=== TASK INSTRUCTIONS ===
Restate the records below word for word.

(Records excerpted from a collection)
/---
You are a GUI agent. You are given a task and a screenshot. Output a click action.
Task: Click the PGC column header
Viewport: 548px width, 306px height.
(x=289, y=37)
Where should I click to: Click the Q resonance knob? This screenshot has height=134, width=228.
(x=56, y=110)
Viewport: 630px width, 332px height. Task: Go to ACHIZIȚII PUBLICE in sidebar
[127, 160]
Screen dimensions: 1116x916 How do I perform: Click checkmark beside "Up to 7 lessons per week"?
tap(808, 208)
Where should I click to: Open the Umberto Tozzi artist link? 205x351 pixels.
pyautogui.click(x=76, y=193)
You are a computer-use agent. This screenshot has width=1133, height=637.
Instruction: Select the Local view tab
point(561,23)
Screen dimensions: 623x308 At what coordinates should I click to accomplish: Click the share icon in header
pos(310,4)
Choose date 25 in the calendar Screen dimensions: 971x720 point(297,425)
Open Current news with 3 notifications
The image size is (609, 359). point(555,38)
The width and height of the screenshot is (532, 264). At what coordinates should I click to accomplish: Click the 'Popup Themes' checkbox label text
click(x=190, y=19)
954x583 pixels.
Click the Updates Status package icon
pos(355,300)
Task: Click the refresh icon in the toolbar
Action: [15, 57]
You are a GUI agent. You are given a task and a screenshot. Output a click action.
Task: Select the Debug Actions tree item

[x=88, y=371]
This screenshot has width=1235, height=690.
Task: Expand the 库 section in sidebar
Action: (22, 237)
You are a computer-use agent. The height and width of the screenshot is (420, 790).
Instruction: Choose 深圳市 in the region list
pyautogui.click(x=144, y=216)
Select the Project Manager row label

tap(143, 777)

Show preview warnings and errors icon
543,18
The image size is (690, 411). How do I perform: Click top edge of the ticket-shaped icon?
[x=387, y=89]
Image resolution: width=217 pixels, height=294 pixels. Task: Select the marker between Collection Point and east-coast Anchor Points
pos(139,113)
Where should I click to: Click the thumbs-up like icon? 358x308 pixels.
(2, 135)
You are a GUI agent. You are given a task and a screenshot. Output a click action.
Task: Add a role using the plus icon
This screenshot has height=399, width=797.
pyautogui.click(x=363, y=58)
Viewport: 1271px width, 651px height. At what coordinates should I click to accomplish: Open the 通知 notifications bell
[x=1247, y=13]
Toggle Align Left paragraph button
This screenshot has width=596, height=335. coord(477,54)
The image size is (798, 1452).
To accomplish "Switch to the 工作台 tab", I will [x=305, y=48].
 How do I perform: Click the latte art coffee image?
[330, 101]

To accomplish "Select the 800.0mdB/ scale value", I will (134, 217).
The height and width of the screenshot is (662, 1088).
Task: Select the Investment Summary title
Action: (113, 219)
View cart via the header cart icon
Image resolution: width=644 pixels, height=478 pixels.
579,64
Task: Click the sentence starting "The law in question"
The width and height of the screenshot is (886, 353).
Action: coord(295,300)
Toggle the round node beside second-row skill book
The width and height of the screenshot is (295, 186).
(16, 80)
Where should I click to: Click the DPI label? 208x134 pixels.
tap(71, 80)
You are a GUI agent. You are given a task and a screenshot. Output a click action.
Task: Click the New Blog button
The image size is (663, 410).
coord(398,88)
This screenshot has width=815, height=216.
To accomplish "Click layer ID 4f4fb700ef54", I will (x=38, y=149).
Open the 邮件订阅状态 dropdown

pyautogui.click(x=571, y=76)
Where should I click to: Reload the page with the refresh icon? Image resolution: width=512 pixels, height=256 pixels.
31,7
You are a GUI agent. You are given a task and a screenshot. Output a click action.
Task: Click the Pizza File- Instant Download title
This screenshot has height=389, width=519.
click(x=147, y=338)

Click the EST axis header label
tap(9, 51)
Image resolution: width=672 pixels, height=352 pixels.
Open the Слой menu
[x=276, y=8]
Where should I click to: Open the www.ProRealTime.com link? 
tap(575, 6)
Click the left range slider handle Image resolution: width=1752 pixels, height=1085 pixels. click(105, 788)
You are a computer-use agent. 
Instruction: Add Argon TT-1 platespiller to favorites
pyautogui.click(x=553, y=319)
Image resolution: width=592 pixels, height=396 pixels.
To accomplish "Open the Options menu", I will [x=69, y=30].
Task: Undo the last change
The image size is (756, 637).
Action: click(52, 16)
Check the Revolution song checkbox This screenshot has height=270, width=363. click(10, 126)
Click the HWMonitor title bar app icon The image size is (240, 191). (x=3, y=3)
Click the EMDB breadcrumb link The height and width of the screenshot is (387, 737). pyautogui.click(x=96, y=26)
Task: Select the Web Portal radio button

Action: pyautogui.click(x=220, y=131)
\---
=== ANSWER TO THIS TASK ===
You are a GUI agent. You are given a task and a screenshot. Output a click action.
Task: Click the PGC column header
Viewport: 548px width, 306px height.
(x=289, y=37)
Where should I click to: Click the Q resonance knob? This screenshot has height=134, width=228.
(x=56, y=110)
Viewport: 630px width, 332px height. Task: Go to ACHIZIȚII PUBLICE in sidebar
[127, 160]
Screen dimensions: 1116x916 How do I perform: Click checkmark beside "Up to 7 lessons per week"?
tap(808, 208)
Where should I click to: Open the Umberto Tozzi artist link? 205x351 pixels.
pyautogui.click(x=76, y=193)
You are a computer-use agent. This screenshot has width=1133, height=637.
Instruction: Select the Local view tab
point(561,23)
Screen dimensions: 623x308 At what coordinates should I click to accomplish: Click the share icon in header
pos(310,4)
Choose date 25 in the calendar Screen dimensions: 971x720 point(297,425)
Open Current news with 3 notifications
The image size is (609, 359). point(555,38)
The width and height of the screenshot is (532, 264). At what coordinates should I click to accomplish: Click the 'Popup Themes' checkbox label text
click(x=190, y=19)
954x583 pixels.
Click the Updates Status package icon
pos(355,300)
Task: Click the refresh icon in the toolbar
Action: [15, 57]
You are a GUI agent. You are given a task and a screenshot. Output a click action.
Task: Select the Debug Actions tree item

[x=88, y=371]
This screenshot has width=1235, height=690.
Task: Expand the 库 section in sidebar
Action: (22, 237)
You are a computer-use agent. The height and width of the screenshot is (420, 790).
Instruction: Choose 深圳市 in the region list
pyautogui.click(x=144, y=216)
Select the Project Manager row label

tap(143, 777)

Show preview warnings and errors icon
543,18
The image size is (690, 411). How do I perform: Click top edge of the ticket-shaped icon?
[x=387, y=89]
Image resolution: width=217 pixels, height=294 pixels. Task: Select the marker between Collection Point and east-coast Anchor Points
pos(139,113)
Where should I click to: Click the thumbs-up like icon? 358x308 pixels.
(2, 135)
You are a GUI agent. You are given a task and a screenshot. Output a click action.
Task: Add a role using the plus icon
This screenshot has height=399, width=797.
pyautogui.click(x=363, y=58)
Viewport: 1271px width, 651px height. At what coordinates should I click to accomplish: Open the 通知 notifications bell
[x=1247, y=13]
Toggle Align Left paragraph button
This screenshot has width=596, height=335. coord(477,54)
The image size is (798, 1452).
To accomplish "Switch to the 工作台 tab", I will [x=305, y=48].
 How do I perform: Click the latte art coffee image?
[330, 101]

To accomplish "Select the 800.0mdB/ scale value", I will (134, 217).
The height and width of the screenshot is (662, 1088).
Task: Select the Investment Summary title
Action: (113, 219)
View cart via the header cart icon
Image resolution: width=644 pixels, height=478 pixels.
579,64
Task: Click the sentence starting "The law in question"
The width and height of the screenshot is (886, 353).
Action: coord(295,300)
Toggle the round node beside second-row skill book
The width and height of the screenshot is (295, 186).
(16, 80)
Where should I click to: Click the DPI label? 208x134 pixels.
tap(71, 80)
You are a GUI agent. You are given a task and a screenshot. Output a click action.
Task: Click the New Blog button
The image size is (663, 410).
coord(398,88)
This screenshot has width=815, height=216.
To accomplish "Click layer ID 4f4fb700ef54", I will (x=38, y=149).
Open the 邮件订阅状态 dropdown

pyautogui.click(x=571, y=76)
Where should I click to: Reload the page with the refresh icon? Image resolution: width=512 pixels, height=256 pixels.
31,7
You are a GUI agent. You are given a task and a screenshot. Output a click action.
Task: Click the Pizza File- Instant Download title
This screenshot has height=389, width=519.
click(x=147, y=338)

Click the EST axis header label
tap(9, 51)
Image resolution: width=672 pixels, height=352 pixels.
Open the Слой menu
[x=276, y=8]
Where should I click to: Open the www.ProRealTime.com link? 
tap(575, 6)
Click the left range slider handle Image resolution: width=1752 pixels, height=1085 pixels. click(105, 788)
You are a computer-use agent. 
Instruction: Add Argon TT-1 platespiller to favorites
pyautogui.click(x=553, y=319)
Image resolution: width=592 pixels, height=396 pixels.
To accomplish "Open the Options menu", I will [x=69, y=30].
Task: Undo the last change
The image size is (756, 637).
Action: click(52, 16)
Check the Revolution song checkbox This screenshot has height=270, width=363. click(10, 126)
Click the HWMonitor title bar app icon The image size is (240, 191). (x=3, y=3)
Click the EMDB breadcrumb link The height and width of the screenshot is (387, 737). pyautogui.click(x=96, y=26)
Task: Select the Web Portal radio button

Action: pyautogui.click(x=220, y=131)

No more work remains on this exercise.